▸ **TASK A**:
In the text about camera brands, which brand other than Nikon and Canon was the only one seen occasionally at the seminar?

▸ **GIVEN TEXT**:
- - - -

Keep in mind that whatever camera body you buy that is the brand whose lenses you will have to purchase in the future. I suppose that you will get the full range of answers for this question. However, I would submit that over 95% of professionals use one of two brands: Nikon or Canon. These two brands totally dominate Photographers who take photo's for a living or are serious amatuers. You may get other brands suggested here or from other sources, but they are wrong. Only Nikon and Canon over the last 40+ years have practiclly cornered the majority of the high and middle-high end market. For a reason: no other brand provides consistently high grade optics, choice of lenses, reliability, versatility, etc. It's not even a race to be honest; third place is occupied by the remainder of manufactures all attempting to split up the last bit of pie. At my last professional seminar sponsered by Kodak I took an informal survey and found about 55% Canon's, 50% Nikons, and a smattering of all the rest. Sony seemed to be the only other brand seen occassionally.

- - - -

▸ **DATA SUPPLIED**:
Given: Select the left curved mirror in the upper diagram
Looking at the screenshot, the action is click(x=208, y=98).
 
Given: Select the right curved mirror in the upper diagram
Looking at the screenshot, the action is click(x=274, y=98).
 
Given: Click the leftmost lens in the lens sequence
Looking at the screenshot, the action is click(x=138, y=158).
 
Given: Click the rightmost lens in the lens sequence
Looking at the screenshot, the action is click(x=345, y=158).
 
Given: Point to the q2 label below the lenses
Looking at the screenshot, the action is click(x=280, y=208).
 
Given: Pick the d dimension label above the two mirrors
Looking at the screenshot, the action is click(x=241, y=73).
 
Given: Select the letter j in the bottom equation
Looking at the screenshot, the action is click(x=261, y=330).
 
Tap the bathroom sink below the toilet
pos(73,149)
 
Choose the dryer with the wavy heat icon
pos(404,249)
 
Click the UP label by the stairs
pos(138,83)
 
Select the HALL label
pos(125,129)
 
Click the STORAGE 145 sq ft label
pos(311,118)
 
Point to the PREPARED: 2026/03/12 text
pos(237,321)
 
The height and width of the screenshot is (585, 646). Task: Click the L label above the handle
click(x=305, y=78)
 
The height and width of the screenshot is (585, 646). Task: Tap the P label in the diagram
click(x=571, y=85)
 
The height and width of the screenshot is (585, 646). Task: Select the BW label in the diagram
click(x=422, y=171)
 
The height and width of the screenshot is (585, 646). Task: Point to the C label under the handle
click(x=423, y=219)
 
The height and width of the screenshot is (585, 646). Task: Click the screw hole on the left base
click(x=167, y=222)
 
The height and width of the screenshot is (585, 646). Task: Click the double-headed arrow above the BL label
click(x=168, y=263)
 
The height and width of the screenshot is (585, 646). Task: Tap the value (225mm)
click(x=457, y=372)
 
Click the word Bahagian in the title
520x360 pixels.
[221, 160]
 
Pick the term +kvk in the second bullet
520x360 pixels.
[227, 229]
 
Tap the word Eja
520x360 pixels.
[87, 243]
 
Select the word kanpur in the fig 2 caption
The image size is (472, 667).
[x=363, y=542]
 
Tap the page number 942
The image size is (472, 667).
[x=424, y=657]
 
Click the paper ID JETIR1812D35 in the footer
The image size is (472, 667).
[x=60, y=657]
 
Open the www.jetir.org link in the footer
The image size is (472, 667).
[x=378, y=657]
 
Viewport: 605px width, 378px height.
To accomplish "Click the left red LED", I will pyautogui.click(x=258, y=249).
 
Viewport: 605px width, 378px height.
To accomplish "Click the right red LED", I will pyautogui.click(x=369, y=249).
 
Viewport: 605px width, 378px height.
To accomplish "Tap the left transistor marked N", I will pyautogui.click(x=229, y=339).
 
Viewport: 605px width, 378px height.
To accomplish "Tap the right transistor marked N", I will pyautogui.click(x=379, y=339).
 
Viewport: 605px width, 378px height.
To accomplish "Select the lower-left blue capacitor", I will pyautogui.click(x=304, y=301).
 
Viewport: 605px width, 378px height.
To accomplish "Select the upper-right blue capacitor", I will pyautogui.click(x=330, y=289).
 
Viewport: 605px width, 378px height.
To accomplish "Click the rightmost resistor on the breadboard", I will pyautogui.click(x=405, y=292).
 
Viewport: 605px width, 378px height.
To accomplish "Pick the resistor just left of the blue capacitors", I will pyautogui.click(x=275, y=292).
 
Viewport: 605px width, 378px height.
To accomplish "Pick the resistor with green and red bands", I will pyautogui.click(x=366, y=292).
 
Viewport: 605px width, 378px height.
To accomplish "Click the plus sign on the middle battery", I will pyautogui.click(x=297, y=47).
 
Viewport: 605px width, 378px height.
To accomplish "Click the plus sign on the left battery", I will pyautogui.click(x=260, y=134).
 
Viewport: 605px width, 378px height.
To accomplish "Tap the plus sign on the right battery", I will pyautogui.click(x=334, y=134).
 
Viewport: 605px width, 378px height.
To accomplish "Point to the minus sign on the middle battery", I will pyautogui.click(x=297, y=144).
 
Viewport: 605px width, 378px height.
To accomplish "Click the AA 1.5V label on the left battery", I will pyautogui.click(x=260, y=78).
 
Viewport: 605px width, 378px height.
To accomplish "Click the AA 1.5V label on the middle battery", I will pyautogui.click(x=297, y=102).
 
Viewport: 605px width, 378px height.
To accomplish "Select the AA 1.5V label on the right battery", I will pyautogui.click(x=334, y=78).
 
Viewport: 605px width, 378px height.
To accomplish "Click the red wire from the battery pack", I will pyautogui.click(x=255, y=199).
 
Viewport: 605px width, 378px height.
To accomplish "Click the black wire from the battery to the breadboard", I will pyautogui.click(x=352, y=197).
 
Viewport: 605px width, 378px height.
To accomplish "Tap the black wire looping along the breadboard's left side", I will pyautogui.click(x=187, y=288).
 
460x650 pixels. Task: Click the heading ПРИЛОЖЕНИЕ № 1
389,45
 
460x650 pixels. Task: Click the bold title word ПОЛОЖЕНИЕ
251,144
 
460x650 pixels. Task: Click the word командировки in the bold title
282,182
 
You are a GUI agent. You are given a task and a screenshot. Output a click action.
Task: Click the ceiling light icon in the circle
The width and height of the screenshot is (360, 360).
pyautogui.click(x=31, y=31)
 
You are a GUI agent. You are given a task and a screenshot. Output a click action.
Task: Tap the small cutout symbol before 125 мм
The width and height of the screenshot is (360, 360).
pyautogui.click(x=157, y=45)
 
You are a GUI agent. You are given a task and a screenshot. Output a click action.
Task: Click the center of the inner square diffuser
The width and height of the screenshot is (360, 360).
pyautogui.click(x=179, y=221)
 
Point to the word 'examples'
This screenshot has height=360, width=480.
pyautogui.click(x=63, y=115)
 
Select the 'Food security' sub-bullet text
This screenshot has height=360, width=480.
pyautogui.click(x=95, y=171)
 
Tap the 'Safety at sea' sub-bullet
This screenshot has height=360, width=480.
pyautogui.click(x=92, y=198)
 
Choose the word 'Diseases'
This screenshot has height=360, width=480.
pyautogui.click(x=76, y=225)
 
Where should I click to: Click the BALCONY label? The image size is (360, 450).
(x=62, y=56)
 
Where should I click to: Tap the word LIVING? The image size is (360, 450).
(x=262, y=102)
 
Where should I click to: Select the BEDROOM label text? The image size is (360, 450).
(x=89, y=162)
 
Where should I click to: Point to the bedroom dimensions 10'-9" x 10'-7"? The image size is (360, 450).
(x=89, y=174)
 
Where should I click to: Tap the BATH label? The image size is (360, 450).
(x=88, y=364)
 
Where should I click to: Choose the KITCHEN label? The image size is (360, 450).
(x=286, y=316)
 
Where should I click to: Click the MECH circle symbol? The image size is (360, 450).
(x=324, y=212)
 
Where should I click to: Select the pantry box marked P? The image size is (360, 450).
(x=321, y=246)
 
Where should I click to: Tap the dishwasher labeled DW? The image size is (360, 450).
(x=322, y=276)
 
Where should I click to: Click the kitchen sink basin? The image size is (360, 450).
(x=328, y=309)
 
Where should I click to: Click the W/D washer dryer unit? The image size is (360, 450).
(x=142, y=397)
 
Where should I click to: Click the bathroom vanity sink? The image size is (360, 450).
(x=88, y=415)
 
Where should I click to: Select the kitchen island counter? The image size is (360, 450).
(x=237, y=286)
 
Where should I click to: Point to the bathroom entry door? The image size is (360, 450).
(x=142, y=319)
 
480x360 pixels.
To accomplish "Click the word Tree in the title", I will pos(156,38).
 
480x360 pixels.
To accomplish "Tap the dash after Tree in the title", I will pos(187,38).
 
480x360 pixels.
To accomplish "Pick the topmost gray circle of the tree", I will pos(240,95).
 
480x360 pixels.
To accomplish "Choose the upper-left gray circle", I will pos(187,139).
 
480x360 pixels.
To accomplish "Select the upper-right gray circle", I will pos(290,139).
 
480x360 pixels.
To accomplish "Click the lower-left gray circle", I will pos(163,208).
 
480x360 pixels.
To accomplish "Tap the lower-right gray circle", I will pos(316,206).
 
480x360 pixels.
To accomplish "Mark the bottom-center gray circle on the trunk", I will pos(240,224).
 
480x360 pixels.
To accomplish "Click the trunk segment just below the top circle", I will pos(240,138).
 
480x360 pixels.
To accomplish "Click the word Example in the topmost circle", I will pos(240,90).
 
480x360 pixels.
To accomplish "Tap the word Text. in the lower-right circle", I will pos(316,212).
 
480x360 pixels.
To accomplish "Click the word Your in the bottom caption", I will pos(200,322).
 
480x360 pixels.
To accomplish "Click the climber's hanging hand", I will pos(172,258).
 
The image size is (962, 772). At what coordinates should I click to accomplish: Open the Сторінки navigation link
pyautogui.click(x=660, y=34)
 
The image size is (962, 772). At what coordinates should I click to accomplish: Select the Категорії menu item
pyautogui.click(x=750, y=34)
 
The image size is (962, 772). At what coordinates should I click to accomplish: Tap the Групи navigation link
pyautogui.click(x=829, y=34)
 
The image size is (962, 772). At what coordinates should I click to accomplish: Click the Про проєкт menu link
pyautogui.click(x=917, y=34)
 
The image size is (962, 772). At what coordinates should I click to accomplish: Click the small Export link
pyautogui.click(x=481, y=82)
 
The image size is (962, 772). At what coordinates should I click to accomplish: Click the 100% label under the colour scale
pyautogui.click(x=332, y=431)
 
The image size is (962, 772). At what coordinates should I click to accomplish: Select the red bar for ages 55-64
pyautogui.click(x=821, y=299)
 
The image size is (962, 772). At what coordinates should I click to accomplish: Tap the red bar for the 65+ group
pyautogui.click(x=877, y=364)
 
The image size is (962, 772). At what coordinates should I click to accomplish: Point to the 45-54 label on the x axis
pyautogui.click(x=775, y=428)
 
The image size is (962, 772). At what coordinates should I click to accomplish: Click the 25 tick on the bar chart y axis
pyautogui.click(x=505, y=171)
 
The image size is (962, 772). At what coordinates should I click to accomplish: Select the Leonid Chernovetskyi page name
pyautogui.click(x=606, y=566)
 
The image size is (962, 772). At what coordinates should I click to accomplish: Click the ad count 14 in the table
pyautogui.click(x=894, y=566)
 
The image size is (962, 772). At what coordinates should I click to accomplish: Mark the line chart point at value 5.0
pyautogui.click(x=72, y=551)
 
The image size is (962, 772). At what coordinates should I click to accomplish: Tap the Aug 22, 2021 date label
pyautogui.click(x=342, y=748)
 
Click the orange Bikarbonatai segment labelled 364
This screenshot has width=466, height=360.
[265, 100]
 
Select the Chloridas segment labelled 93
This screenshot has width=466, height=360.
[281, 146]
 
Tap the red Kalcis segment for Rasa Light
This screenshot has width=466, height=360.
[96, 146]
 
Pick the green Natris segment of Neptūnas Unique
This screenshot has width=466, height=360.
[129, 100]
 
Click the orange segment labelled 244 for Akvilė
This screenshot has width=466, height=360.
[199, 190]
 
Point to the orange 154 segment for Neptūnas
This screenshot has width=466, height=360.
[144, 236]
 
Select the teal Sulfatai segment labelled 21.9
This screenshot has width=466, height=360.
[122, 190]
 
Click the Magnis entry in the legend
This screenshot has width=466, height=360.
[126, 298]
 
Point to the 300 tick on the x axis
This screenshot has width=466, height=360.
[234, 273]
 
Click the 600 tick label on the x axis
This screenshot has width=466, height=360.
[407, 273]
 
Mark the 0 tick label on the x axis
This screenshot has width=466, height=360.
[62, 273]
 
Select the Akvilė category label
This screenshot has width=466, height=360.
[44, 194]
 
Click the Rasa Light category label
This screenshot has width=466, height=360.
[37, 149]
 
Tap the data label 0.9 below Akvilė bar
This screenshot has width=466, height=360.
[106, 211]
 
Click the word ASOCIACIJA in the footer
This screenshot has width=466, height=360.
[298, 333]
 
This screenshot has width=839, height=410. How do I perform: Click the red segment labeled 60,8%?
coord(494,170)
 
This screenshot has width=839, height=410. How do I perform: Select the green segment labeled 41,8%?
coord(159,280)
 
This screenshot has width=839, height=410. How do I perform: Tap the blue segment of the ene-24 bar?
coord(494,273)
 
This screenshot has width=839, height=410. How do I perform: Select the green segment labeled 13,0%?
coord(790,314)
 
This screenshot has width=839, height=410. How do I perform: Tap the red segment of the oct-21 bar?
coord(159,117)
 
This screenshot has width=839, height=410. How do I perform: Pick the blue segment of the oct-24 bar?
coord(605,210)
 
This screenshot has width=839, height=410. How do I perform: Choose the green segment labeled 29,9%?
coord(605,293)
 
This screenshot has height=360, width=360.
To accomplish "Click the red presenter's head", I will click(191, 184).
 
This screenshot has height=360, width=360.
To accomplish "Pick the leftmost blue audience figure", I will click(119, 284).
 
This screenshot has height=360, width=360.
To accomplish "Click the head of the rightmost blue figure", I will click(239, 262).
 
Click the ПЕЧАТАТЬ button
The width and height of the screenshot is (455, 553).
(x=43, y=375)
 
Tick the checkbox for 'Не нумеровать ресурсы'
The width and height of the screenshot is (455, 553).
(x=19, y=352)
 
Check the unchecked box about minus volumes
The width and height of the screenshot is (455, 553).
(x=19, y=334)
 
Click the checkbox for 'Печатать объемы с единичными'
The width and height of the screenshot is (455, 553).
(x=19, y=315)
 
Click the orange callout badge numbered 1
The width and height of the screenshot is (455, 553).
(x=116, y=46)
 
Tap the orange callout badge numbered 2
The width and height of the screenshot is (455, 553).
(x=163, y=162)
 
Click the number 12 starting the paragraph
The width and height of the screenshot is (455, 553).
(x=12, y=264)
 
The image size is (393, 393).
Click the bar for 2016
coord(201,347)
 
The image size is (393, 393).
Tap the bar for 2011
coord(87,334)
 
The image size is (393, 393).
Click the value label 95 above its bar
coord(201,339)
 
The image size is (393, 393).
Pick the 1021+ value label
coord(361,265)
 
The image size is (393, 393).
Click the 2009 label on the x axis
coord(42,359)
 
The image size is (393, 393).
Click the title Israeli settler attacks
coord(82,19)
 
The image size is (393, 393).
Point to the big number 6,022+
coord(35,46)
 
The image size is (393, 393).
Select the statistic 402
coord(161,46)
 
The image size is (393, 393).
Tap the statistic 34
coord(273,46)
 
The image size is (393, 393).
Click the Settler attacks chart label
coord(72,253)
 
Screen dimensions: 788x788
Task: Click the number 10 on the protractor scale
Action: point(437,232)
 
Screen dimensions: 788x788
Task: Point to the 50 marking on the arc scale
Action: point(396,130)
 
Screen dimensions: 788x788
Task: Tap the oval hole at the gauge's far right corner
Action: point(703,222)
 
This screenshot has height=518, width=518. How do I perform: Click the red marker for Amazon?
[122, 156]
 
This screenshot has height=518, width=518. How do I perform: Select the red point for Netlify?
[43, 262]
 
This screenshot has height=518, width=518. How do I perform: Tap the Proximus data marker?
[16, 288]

- - - -

▸ **TASK B**:
Rewrite the records as a Markdown table with the columns Row and Line, starting with the line containing "Open the www.jetir.org link in the footer" and going on through the line containing "[x=378, y=657]". Number each row and leave out blank lines.

▸ **CORRECT RESULT A**:
Sony.

▸ **CORRECT RESULT B**:
| Row | Line |
|---|---|
| 1 | Open the www.jetir.org link in the footer |
| 2 | The image size is (472, 667). |
| 3 | [x=378, y=657] |